Une autre étude a comparé les pourcentages d’allergie à l’arachide dans plusieurs pays : ce sont les pays où l’on donne le plus de conseils d’éviction de l’arachide qui sont les plus élevés en terme de prévalence ( EU : 69 %, UK : 25 %) et les pays où les enfants mangent dès le plus jeune âge de l’arachide en grande quantité où la prévalence est la plus faible ( Israël : 2.1 %, Philippines : 0% ) .

Après les liens entre eczéma et allergie alimentaire et les voies de sensibilisation, est abordé le lien entre allergie alimentaire et asthme.

L’allergie alimentaire intervient dans la pathogénie de l’asthme et est également un facteur aggravant des crises.

Le terrain atopique est toujours un facteur de prédisposition à la fois pour l’asthme et l’allergie alimentaire.
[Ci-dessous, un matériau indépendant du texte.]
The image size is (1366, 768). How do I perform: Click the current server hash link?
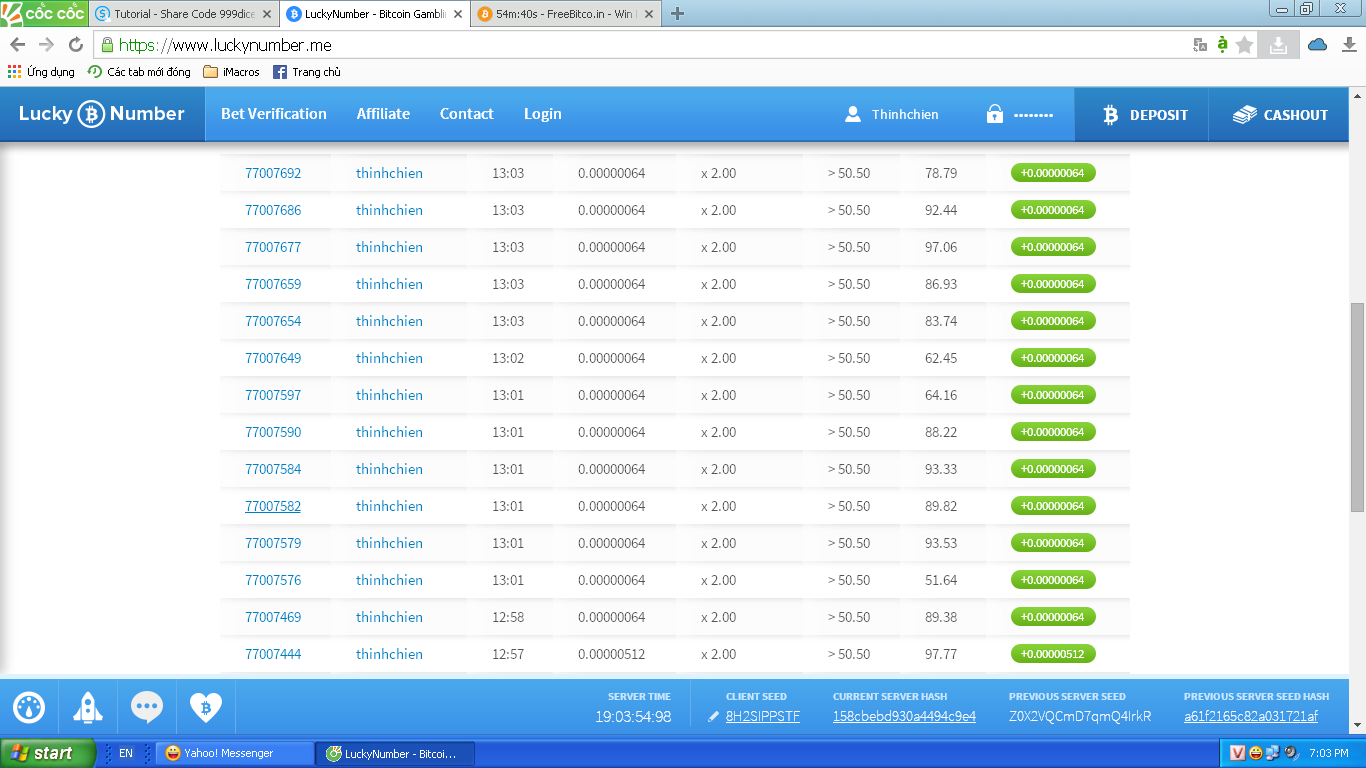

4 à 5 % des enfants font des crises d’asthme en consommant un aliment.

30 à 40 % des enfants avec une allergie alimentaire font des crises d’asthme.
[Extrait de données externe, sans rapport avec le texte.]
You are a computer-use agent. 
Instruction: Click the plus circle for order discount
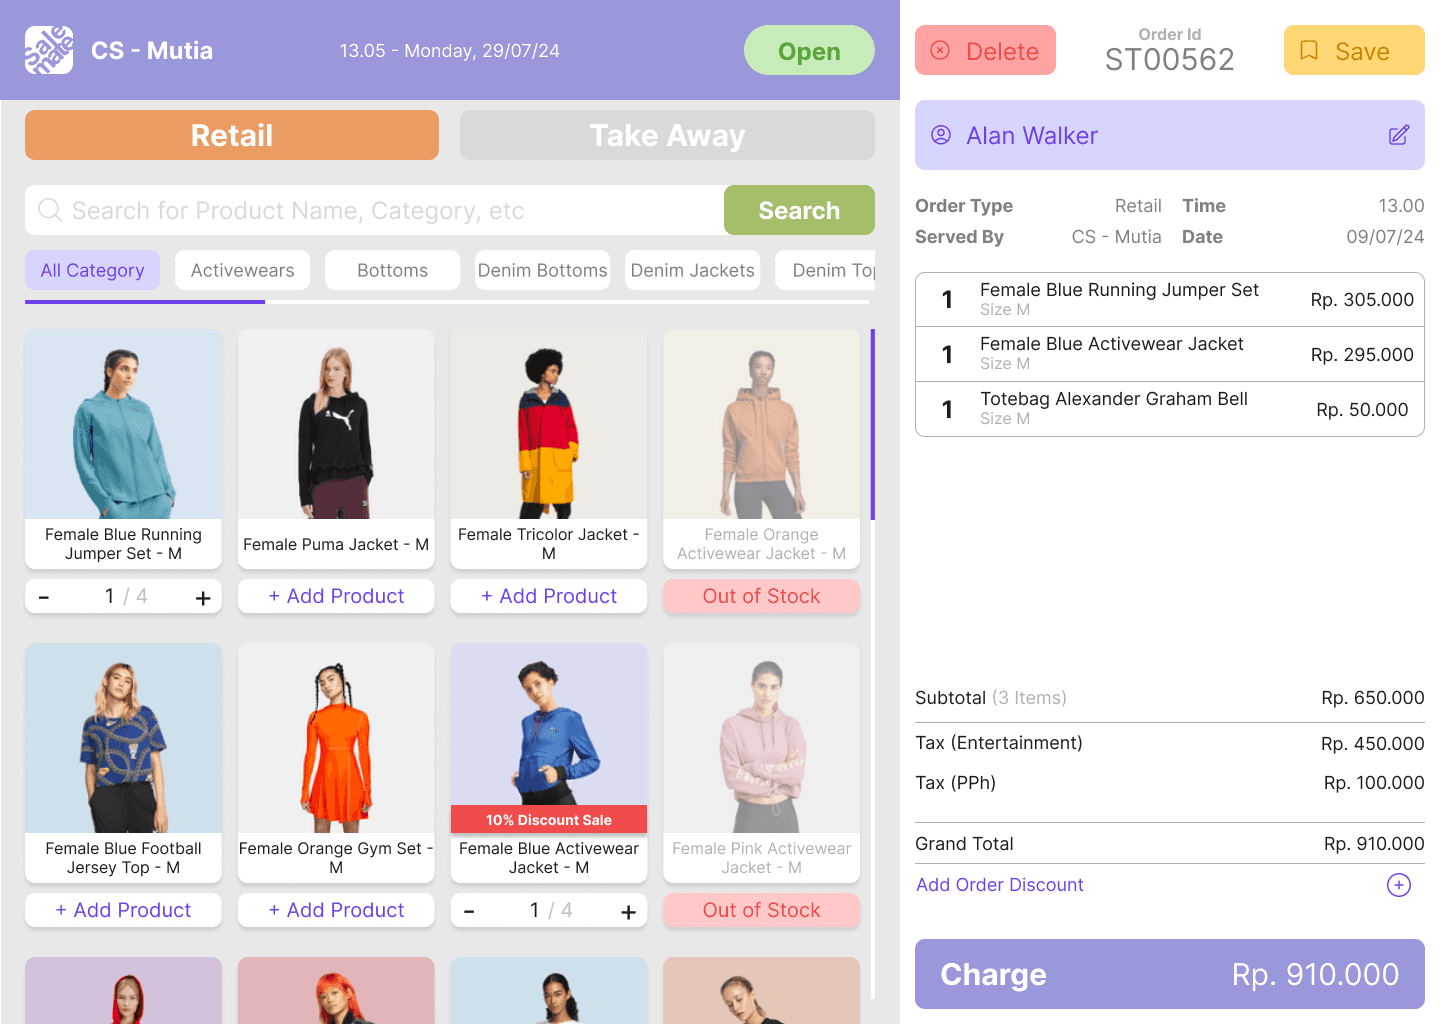point(1398,885)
À 5 ans , l’allergie alimentaire surtout à l’œuf , est un facteur prédictif de survenue d’un asthme.

Par ailleurs, dans les anaphylaxies mortelles, liées à un allergène alimentaire l’asthme est toujours présent.

Une étude de 1993, s’était attachée à retrouver les facteurs de risque de l’asthme aigu grave ou fatal, et en particulier le rôle de l’abus de bronchodilatateurs.

L’asthme fatal est en effet associé à l’abus de bronchodilatateurs avec un odd ratio de 2.0, mais dans cette étude on retrouve un paramètre qui était passé inaperçu , c’est l’association avec une allergie alimentaire dont l’odd ratio est bien plus élevé à 5.1.

Le mode de déclenchement des crises d’asthme peut être l’inhalation des allergènes alimentaires : 50 % des enfants allergiques alimentaires déclenchent une réaction avec les aliments aérosolisés dans l’atmosphère. Ceci est d’ailleurs bien connu chez les adultes qui travaillent dans l’industrie agro- alimentaire.

Une étude canadienne, chez des adultes, montre que les patients admis pour asthme grave ou mortel et allergiques alimentaires, étaient dans presque tous les cas passés dans un bar ou un restaurant avant la crise.

Chez l’enfant, les asthmes aigus ayant nécessité une réanimation, sont liés à divers facteurs de risque.

Les deux les plus significatifs sont le mauvais contrôle ( 4 visites récentes à l’hôpital en urgence) OR : 9.8, et l’allergie alimentaire OR : 5.9.

Quelle interprétation de ces diverses constatations ?

L’allergie alimentaire par ingestion ou inhalation est un facteur de risque de l’asthme aigu sévère voire mortel.

L’allergie alimentaire serait un marqueur d’un système immunitaire très anormal qui générerait des asthmes sévères. Une étude est en cours en Grande Bretagne.

Les conclusions de cet exposé apportent à la fois des réponses mais aussi des questionnements :

  • les relations entre allergie alimentaire, eczéma et asthme sont complexes et probablement bidirectionnelles.
  • l’eczéma peut favoriser le développement d’une allergie alimentaire
  • l’allergie alimentaire peut mener à l’asthme
  • l’allergie alimentaire est un facteur de risque de l’asthme aigu grave.

On voit donc bien ici que l’eczéma, l’asthme, l’allergie alimentaire sont en étroite relation, qu’ils apparaissent toujours sur un terrain atopique, qui est donc le pilier de cette pathologie.

Quitte à contrarier nos confrères dermatologues, que l’allergie alimentaire soit à l’origine de l’eczéma ou l’eczéma à l’origine de l’allergie alimentaire, il y a bien une interrelation étroite entre ces symptômes, et on ne peut se permettre de raisonner sur l’un en excluant l’autre, d’autant que les relations avec l’asthme, voire l’asthme aigu mortel sont elles bien établies.

Cela pourrait rappeler la poule et l’œuf, il y a probablement encore beaucoup de travaux et de congrès qui seront consacrés à cette question.